> **Exercise goal**:
Produce an exact copy of all records below.

(Beginning of Entries shown)

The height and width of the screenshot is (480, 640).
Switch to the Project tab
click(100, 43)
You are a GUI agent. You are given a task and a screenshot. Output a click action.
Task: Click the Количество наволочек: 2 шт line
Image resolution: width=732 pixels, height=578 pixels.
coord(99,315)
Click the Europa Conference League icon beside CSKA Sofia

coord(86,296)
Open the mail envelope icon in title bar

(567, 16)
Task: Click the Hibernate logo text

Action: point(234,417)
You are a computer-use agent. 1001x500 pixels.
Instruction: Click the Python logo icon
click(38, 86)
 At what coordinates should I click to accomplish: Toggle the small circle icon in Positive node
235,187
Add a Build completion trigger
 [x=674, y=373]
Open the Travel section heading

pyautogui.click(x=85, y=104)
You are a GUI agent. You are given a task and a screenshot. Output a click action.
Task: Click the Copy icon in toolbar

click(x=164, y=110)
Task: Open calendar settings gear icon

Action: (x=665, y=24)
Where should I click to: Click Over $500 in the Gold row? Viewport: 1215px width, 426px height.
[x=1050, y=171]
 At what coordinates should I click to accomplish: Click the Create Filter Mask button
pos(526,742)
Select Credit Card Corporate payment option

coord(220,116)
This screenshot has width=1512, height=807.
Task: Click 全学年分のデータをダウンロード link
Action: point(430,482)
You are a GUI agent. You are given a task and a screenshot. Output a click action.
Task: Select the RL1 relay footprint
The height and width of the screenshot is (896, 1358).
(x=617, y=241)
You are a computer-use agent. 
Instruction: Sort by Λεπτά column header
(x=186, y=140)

(End of Entries shown)

> **Response box**:
The height and width of the screenshot is (480, 640).
Switch to the Project tab
click(100, 43)
You are a GUI agent. You are given a task and a screenshot. Output a click action.
Task: Click the Количество наволочек: 2 шт line
Image resolution: width=732 pixels, height=578 pixels.
coord(99,315)
Click the Europa Conference League icon beside CSKA Sofia

coord(86,296)
Open the mail envelope icon in title bar

(567, 16)
Task: Click the Hibernate logo text

Action: point(234,417)
You are a computer-use agent. 1001x500 pixels.
Instruction: Click the Python logo icon
click(38, 86)
 At what coordinates should I click to accomplish: Toggle the small circle icon in Positive node
235,187
Add a Build completion trigger
 [x=674, y=373]
Open the Travel section heading

pyautogui.click(x=85, y=104)
You are a GUI agent. You are given a task and a screenshot. Output a click action.
Task: Click the Copy icon in toolbar

click(x=164, y=110)
Task: Open calendar settings gear icon

Action: (x=665, y=24)
Where should I click to: Click Over $500 in the Gold row? Viewport: 1215px width, 426px height.
[x=1050, y=171]
 At what coordinates should I click to accomplish: Click the Create Filter Mask button
pos(526,742)
Select Credit Card Corporate payment option

coord(220,116)
This screenshot has width=1512, height=807.
Task: Click 全学年分のデータをダウンロード link
Action: point(430,482)
You are a GUI agent. You are given a task and a screenshot. Output a click action.
Task: Select the RL1 relay footprint
The height and width of the screenshot is (896, 1358).
(x=617, y=241)
You are a computer-use agent. 
Instruction: Sort by Λεπτά column header
(x=186, y=140)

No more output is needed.